Personal information
- Born: April 21, 1982 (age 44) Tokyo, Japan

Professional wrestling career
- Ring name(s): Kagetora SUWAcito Monster Kamen Black Como Leopardo Yellow Devil Spider Jimmy Kagetora
- Billed height: 1.70 m (5 ft 7 in)
- Billed weight: 81 kg (179 lb)
- Trained by: Skayde Último Dragón
- Debut: May 11, 2002

= Kagetora (wrestler) =

Japanese professional wrestler

Fumiyuki Hashimoto (橋本 史之, Hashimoto Fumiyuki) (born April 21, 1982), known by his ring name Kagetora (formerly stylized in all capitals), is a Japanese professional wrestler who works for Dragon Gate. He wrestles in independent wrestling leagues all around Japan and has wrestled in the United States for Chikara and Pro Wrestling Guerrilla. He has wrestled many famous wrestlers including Jinsei Shinzaki.

==Career==

===Toryumon (2002–2004)===
Hashimoto was part of Mini Crazy MAX as SUWAcito early in his career with Takuya Sugi (Mini CIMA) and Masaki Okimoto (Small Dandy Fuji). They were little versions of the Japanese wrestlers CIMA, Suwa and Don Fujii.

===Michinoku Pro Wrestling (2004–2009)===
Hashimoto started competing in Michinoku Pro Wrestling in 2005 under the new name of Kagetora, based on Uesugi Kagetora. He initially wore a menpō mask during his matches, but later dropped it. After a tag team tenure with Shanao, Kagetora turned on him and became a heel. He joined Gamma's faction STONED and, after Gamma departed from Michinoku Pro, Kagetora became the leader of the stable. He won the Tohoku Junior Heavyweight Championship on March 19, 2006 but vacated the championship after the match so it could be decided in a tournament.

He turned face again after he was kicked from STONED in El Dorado Wrestling. In 2007, Kagetora and Rasse beat Shu and Kei Sato for the Tohoku Tag Team Championship and, during their title reign, they won the Osaka Pro Wrestling Tag Team Championship, becoming dual champions.

===Dragondoor and El Dorado Wrestling (2006–2007)===
After Kagetora became the leader of STONED, the stable started appearing in Dragondoor, where they clashed with dominant stable Aagan Iisou, led by Shuji Kondo. As the promotion closed after a few events, Kagetora moved his independent ventures to Pro Wrestling Zero1, where he found himself teaming up with a member of Aagan Iisou, Takuya Sugawara, who had been recruited for STONED by Gamma.

When Dragondoor was reopened as El Dorado Wrestling, Kagetora started wrestling regularly there under the modified name of KAGETORA, in all caps. Under his command, STONED started a feud against Aagan Iisou over which team would recruit Sugawara, as he was now a member of both factions at the same time, and there waa friction between all three parties. Ultimately, Sugawara chose STONED, but he and the Brahman Brothers turned on KAGETORA and expelled him, renaming the group HELL DEMONS.

* What you are asked to do
Continue the biography of the wrestler Kagetora, starting after its last sentence.

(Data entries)
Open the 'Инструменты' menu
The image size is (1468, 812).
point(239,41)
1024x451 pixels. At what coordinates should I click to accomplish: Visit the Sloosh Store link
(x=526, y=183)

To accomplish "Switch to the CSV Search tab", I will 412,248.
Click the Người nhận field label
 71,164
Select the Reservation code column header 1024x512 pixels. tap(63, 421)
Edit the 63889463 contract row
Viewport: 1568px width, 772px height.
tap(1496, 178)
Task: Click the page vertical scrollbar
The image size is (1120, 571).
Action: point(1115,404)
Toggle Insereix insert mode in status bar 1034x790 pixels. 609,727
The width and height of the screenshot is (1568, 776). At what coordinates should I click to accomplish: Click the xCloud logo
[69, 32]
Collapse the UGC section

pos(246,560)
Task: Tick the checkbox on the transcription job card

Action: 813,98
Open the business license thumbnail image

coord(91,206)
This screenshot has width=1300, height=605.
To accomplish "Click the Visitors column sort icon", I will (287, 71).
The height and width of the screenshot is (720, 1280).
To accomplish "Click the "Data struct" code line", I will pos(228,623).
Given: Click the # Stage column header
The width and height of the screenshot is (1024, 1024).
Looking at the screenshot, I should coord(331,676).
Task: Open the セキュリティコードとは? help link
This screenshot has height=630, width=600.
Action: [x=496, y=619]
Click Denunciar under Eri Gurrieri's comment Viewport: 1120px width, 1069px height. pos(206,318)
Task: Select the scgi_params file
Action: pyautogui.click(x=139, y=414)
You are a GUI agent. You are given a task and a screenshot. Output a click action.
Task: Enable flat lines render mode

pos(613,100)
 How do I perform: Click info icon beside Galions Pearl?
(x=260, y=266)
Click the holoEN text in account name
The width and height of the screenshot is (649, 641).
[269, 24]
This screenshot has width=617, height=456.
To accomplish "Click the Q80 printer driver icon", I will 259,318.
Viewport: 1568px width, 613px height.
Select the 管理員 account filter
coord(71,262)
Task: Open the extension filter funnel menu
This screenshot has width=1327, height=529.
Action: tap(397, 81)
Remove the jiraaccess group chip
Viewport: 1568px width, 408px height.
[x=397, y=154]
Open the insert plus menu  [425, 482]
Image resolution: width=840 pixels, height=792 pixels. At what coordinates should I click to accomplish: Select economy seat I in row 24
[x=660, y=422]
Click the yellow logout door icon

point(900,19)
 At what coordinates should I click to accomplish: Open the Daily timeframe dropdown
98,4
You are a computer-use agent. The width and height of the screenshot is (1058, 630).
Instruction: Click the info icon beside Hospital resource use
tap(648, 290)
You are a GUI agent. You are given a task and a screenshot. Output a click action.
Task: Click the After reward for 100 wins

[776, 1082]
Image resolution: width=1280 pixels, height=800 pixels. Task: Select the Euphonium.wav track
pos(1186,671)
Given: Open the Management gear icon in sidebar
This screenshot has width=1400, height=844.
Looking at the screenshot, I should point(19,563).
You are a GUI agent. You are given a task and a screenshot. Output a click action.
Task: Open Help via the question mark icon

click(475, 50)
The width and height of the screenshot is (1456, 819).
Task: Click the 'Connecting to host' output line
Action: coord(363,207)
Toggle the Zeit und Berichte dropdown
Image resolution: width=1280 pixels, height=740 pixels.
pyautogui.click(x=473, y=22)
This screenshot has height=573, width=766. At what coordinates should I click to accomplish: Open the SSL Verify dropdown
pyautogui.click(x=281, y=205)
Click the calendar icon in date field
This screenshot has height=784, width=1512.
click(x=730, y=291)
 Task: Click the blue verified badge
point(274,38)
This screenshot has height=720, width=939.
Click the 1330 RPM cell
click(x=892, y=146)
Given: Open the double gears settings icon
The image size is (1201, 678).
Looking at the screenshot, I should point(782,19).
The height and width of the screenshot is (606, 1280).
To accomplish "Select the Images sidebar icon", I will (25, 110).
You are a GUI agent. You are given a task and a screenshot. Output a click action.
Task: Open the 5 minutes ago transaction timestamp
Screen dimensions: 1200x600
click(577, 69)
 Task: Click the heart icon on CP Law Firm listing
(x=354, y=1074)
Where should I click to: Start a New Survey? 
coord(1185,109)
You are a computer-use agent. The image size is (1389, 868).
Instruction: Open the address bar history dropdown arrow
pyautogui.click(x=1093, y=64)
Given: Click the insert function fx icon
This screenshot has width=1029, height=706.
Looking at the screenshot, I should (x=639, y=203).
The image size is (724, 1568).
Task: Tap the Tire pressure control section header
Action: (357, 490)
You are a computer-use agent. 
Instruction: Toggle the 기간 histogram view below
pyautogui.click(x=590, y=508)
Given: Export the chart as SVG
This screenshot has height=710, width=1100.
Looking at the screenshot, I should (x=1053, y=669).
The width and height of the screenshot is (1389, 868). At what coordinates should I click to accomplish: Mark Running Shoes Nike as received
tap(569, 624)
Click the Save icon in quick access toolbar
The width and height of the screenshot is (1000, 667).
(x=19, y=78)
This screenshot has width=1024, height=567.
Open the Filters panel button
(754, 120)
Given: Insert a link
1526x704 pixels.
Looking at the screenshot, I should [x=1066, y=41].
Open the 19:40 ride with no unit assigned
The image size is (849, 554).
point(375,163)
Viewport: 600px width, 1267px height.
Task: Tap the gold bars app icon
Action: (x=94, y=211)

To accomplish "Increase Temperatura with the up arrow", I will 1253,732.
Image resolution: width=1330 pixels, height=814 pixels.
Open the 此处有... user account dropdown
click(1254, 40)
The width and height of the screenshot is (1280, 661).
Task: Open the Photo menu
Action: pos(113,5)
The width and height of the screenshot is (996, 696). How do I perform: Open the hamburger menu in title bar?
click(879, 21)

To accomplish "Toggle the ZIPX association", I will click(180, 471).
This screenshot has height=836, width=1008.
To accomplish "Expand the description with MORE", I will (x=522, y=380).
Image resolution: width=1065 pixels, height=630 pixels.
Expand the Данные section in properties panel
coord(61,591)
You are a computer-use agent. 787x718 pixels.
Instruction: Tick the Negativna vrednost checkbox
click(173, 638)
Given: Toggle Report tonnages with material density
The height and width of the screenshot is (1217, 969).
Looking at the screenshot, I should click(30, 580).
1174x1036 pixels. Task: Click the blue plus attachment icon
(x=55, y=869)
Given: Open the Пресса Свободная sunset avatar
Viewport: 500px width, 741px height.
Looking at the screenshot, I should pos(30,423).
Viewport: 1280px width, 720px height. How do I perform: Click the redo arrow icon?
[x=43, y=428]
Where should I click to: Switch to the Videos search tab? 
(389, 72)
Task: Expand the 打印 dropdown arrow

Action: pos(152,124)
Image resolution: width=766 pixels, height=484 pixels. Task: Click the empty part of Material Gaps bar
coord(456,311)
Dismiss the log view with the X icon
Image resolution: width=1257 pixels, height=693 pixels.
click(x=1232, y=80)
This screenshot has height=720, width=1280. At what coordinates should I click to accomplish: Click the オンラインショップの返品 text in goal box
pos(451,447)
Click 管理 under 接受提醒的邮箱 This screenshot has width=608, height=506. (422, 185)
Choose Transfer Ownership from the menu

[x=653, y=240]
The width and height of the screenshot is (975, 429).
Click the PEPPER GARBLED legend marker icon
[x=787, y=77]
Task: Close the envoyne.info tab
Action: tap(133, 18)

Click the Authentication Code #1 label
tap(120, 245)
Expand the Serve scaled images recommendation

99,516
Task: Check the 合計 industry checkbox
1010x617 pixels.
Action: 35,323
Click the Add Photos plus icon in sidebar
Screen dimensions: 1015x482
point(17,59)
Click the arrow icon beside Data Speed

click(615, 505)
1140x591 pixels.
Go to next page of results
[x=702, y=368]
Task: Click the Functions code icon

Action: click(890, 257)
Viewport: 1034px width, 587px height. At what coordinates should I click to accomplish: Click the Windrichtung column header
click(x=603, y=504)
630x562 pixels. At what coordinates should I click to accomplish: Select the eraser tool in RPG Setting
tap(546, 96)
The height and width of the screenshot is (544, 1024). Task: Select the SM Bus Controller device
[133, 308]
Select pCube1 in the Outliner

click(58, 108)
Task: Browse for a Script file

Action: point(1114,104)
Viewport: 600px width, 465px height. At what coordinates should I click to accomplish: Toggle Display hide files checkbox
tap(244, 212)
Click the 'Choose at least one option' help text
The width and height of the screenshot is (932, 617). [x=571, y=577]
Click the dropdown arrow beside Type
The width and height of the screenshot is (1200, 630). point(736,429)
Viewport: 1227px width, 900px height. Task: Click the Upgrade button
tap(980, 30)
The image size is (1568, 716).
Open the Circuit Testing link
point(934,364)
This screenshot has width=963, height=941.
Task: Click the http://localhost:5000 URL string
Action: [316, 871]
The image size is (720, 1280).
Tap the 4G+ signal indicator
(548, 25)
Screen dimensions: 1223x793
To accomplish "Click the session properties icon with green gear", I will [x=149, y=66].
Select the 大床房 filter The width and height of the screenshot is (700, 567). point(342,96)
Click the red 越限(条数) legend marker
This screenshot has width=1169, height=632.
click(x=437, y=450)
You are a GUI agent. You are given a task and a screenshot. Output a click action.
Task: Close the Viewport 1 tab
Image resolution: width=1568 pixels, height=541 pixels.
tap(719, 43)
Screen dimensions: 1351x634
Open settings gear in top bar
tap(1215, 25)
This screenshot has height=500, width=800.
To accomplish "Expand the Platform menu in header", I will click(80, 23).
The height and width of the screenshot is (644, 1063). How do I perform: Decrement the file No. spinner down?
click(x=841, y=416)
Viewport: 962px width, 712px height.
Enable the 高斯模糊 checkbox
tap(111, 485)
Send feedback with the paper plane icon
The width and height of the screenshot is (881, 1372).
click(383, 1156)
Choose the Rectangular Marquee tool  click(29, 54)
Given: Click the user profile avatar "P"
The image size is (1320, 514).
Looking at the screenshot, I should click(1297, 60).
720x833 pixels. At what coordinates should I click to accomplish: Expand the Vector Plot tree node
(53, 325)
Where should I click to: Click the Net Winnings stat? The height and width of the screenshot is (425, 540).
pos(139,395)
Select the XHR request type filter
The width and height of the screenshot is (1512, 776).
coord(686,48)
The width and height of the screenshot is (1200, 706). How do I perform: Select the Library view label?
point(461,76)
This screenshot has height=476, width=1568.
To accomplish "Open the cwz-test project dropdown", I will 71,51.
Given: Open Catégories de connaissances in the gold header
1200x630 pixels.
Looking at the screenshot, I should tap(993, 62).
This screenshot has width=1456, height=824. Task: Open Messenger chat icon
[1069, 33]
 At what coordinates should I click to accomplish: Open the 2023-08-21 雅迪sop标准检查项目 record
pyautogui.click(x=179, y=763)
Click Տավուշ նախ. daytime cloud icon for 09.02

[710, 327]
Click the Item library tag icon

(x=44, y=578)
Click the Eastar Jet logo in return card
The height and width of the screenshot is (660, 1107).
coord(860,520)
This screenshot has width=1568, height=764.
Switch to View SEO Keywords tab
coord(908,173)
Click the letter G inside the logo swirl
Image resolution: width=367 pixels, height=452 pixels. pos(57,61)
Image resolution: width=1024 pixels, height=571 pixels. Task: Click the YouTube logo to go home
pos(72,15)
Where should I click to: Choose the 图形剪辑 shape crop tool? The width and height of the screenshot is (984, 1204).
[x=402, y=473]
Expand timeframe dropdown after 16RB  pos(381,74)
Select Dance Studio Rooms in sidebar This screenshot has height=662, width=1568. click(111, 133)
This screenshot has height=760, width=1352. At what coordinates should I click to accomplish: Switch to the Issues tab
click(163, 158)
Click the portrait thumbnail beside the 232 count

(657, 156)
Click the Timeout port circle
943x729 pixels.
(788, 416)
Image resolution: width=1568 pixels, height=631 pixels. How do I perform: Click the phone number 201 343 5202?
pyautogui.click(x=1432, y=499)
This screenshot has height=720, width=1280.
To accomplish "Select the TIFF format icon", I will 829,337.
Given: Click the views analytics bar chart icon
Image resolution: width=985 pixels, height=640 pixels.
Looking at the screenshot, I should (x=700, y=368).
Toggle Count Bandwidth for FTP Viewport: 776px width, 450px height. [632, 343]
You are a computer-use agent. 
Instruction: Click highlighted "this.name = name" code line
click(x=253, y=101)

* Exercise answer
Afterwards, KAGETORA, ironically, allied with another ex-member of Aagan Iisou, Toru Owashi, as part of the latter's Animal Planets faction. He challenged Kota Ibushi for the Independent World Junior Heavyweight Championship, but lost the match. He started teaming with Ibushi and they won the UWA World Tag Team Championship, but later vacated the titles.

===Dragon Gate (2008–present)===
On December 19, 2008, KAGETORA debuted in Dragon Gate, after it was announced that El Dorado would be closing, intruding after the opening match. He openly declared war on Dragon Gate, attacking m.c.KZ and criticizing fellow former El Dorado wrestler Naoki Tanisaki for abandoning the company months prior. He stated that he himself had abandoned Dragon Gate in 2004, but was now back to wreak havoc.

However, Toryumon veteran K-ness reminded him that it was Dragon Gate who had abandoned KAGETORA and the rest of Toryumon X, not the other way around. K-ness stated that he was happy that some Toryumon X wrestlers, such as El Blazer and Shinjitsu Nohashi, were returning, but not KAGETORA, dismissing him and referring to him by his dojo boy name, "Hashimoto-kun". This led to the announcement of KAGETORA's first two Dragon Gate matches, against m.c.KZ and then K-ness. He then joined up with the Real Hazard stable.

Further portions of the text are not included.